Show all the lines in the data below that include the word "кузова".

[Dataset records]

---*---

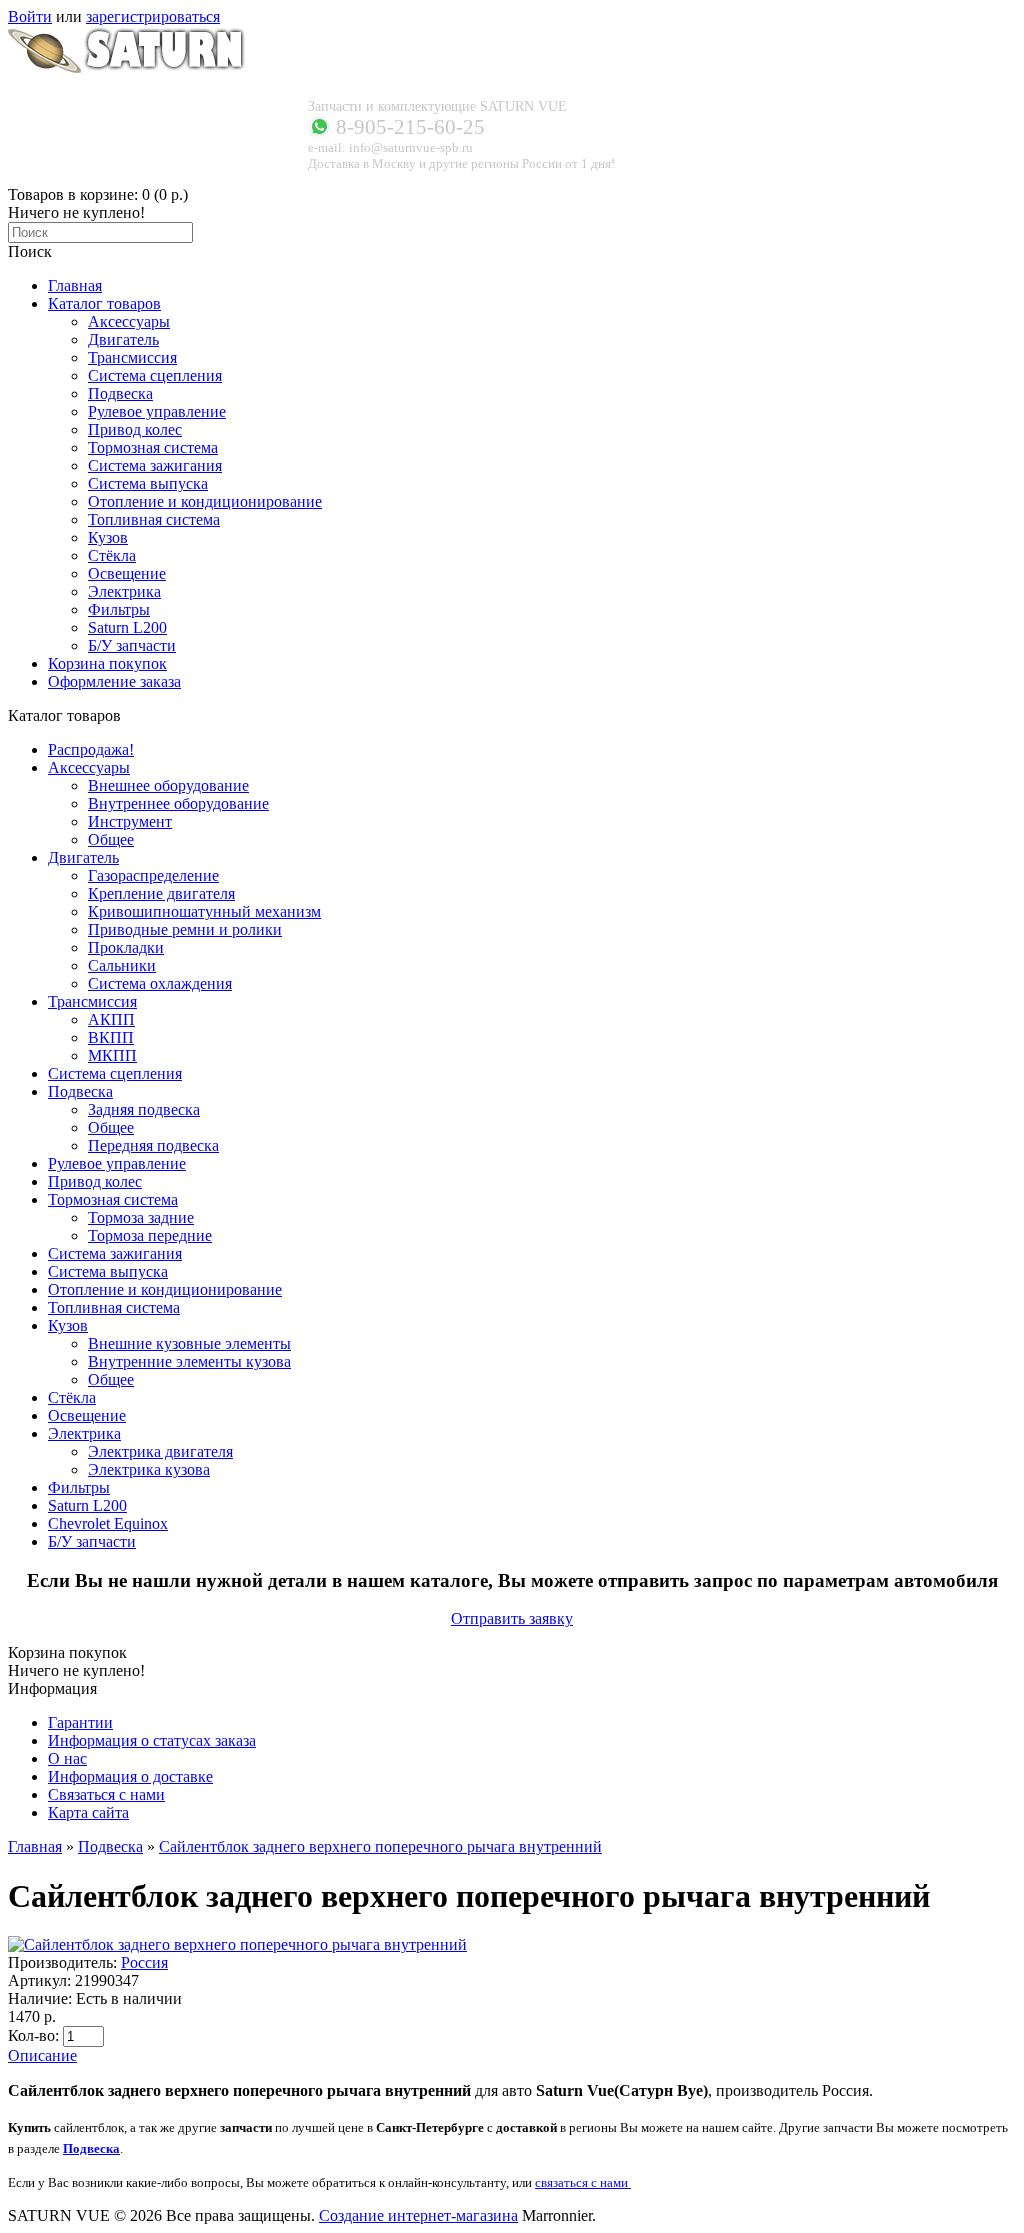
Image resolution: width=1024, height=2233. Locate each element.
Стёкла (72, 1397)
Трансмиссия (92, 1001)
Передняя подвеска (153, 1145)
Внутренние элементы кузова (189, 1361)
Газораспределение (153, 875)
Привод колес (95, 1181)
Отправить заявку (512, 1618)
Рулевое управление (117, 1163)
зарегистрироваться (153, 16)
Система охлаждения (160, 983)
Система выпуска (108, 1271)
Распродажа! (91, 749)
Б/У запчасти (92, 1541)
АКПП (111, 1019)
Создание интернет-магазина (418, 2215)
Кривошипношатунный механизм (204, 911)
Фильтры (79, 1487)
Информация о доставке (130, 1776)
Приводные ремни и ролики (185, 929)
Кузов (68, 1325)
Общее (111, 839)
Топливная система (114, 1307)
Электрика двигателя (160, 1451)
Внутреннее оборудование (178, 803)
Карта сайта (88, 1812)
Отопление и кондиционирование (165, 1289)
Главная (35, 1846)
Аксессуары (89, 767)
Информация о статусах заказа (152, 1740)
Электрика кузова (149, 1469)
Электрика (84, 1433)
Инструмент (130, 821)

---*---

REPLY.
Внутренние элементы кузова (189, 1361)
Электрика кузова (149, 1469)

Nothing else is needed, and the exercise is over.